Transcribe the listing below from its opening line up to and including the line that contains "Given: Click the"; reproduce nothing else.

==== Supplied records ====

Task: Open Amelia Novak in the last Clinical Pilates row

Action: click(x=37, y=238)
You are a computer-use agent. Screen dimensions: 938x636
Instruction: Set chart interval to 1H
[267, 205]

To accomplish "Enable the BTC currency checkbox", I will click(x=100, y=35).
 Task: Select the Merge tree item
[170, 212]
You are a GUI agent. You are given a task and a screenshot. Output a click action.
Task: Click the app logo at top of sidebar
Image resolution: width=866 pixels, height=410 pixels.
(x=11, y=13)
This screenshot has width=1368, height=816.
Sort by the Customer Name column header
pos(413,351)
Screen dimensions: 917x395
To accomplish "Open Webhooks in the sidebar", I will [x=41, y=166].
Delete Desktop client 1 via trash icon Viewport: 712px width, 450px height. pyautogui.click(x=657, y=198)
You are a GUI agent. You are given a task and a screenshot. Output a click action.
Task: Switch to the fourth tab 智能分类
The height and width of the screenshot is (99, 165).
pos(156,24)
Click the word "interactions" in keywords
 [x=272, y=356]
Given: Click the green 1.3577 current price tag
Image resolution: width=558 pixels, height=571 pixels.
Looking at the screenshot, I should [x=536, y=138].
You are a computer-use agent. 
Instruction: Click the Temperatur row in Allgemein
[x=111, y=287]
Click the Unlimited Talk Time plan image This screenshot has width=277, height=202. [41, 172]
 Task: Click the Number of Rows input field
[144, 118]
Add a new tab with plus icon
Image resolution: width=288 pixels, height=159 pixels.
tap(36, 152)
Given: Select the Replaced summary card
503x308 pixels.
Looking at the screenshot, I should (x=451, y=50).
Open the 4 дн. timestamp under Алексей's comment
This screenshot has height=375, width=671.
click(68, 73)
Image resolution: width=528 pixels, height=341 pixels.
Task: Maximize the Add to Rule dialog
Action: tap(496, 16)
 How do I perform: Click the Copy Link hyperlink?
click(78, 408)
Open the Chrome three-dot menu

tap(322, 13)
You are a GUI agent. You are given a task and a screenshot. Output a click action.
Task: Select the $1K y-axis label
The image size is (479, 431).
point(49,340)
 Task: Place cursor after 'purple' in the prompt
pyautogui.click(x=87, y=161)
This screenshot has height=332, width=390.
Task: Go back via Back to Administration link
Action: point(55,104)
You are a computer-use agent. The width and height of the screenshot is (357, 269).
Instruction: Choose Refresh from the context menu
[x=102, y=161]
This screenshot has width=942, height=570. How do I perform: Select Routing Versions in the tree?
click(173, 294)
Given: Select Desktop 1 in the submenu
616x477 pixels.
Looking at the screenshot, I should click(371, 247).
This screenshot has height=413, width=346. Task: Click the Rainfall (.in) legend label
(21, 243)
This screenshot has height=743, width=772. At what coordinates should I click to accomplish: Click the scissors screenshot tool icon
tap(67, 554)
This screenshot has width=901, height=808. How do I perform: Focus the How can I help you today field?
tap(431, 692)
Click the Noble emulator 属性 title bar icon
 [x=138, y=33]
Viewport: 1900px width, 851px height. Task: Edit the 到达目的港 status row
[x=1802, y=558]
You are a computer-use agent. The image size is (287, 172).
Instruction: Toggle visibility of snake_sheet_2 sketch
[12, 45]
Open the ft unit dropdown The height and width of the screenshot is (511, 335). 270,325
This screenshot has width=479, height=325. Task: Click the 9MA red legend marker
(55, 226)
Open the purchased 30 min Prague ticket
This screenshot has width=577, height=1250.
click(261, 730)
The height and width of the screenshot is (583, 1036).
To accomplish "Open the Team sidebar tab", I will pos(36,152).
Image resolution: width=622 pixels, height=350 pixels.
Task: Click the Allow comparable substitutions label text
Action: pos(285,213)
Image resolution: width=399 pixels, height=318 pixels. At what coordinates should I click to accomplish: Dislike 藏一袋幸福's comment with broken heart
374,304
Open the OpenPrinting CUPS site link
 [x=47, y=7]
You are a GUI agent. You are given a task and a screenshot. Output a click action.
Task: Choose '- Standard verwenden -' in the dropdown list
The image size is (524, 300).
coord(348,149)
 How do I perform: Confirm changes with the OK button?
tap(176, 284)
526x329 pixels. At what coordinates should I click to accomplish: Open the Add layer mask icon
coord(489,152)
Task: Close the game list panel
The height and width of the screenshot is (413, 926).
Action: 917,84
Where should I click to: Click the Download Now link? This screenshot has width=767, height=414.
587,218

====

The answer:
Task: Open Amelia Novak in the last Clinical Pilates row

Action: click(x=37, y=238)
You are a computer-use agent. Screen dimensions: 938x636
Instruction: Set chart interval to 1H
[267, 205]

To accomplish "Enable the BTC currency checkbox", I will click(x=100, y=35).
 Task: Select the Merge tree item
[170, 212]
You are a GUI agent. You are given a task and a screenshot. Output a click action.
Task: Click the app logo at top of sidebar
Image resolution: width=866 pixels, height=410 pixels.
(x=11, y=13)
This screenshot has width=1368, height=816.
Sort by the Customer Name column header
pos(413,351)
Screen dimensions: 917x395
To accomplish "Open Webhooks in the sidebar", I will [x=41, y=166].
Delete Desktop client 1 via trash icon Viewport: 712px width, 450px height. pyautogui.click(x=657, y=198)
You are a GUI agent. You are given a task and a screenshot. Output a click action.
Task: Switch to the fourth tab 智能分类
The height and width of the screenshot is (99, 165).
pos(156,24)
Click the word "interactions" in keywords
 [x=272, y=356]
Given: Click the green 1.3577 current price tag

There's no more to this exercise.